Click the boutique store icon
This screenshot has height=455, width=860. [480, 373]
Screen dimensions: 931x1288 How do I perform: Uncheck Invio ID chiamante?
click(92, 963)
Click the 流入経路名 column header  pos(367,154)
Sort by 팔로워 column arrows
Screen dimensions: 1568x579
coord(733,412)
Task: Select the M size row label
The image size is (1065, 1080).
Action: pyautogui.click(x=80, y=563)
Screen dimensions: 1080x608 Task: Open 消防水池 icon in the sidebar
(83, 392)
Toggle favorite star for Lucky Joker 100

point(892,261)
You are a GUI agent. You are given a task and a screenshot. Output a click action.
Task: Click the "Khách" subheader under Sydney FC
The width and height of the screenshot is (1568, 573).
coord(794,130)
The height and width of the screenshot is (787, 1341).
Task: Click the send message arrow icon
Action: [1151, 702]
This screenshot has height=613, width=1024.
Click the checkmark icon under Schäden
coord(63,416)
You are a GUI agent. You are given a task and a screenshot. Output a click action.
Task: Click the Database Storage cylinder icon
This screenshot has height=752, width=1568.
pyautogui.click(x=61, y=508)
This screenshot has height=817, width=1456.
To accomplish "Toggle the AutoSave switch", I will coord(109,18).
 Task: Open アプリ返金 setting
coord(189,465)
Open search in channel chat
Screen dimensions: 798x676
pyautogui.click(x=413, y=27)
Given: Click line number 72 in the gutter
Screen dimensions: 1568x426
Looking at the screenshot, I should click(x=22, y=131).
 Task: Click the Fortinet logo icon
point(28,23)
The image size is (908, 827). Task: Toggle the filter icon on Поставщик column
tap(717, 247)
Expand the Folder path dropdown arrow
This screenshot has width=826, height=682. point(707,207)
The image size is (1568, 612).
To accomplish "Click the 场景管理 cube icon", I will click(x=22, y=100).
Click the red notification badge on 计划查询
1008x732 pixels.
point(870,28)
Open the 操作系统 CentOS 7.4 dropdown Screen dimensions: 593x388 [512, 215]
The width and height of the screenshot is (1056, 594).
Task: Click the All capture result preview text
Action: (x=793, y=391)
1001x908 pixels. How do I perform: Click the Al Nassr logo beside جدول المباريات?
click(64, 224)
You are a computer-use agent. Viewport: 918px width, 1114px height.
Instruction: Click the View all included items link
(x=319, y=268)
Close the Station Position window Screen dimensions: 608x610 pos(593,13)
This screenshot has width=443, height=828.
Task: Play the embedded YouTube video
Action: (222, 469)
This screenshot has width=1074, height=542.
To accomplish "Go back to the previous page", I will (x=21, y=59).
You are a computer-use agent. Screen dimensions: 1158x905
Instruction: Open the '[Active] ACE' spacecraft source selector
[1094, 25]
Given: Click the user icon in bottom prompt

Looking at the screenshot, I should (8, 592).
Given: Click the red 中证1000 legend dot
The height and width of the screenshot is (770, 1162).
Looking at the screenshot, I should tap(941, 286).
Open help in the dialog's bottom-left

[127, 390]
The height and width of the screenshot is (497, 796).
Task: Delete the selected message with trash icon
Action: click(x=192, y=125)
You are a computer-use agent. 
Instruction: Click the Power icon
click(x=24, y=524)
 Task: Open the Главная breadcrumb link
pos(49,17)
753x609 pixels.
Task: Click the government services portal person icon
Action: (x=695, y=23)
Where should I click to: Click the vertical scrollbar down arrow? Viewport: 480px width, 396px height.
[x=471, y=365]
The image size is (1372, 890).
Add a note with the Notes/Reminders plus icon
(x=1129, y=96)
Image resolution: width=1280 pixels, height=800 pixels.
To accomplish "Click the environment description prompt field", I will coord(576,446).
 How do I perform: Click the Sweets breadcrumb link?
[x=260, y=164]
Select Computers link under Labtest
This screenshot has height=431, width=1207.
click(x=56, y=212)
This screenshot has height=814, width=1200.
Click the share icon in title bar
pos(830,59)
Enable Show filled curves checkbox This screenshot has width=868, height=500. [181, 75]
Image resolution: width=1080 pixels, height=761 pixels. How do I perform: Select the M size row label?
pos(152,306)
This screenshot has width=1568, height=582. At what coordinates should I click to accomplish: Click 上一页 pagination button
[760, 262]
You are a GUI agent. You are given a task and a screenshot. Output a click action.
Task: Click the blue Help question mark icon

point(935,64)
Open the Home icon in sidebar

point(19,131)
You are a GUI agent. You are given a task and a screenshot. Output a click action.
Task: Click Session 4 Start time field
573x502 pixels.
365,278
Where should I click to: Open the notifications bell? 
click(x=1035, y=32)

> WHAT TO DO
All lines holding the word "field" must be copied from the data.

> ANSWER
To accomplish "Click the environment description prompt field", I will coord(576,446).
Task: Click Session 4 Start time field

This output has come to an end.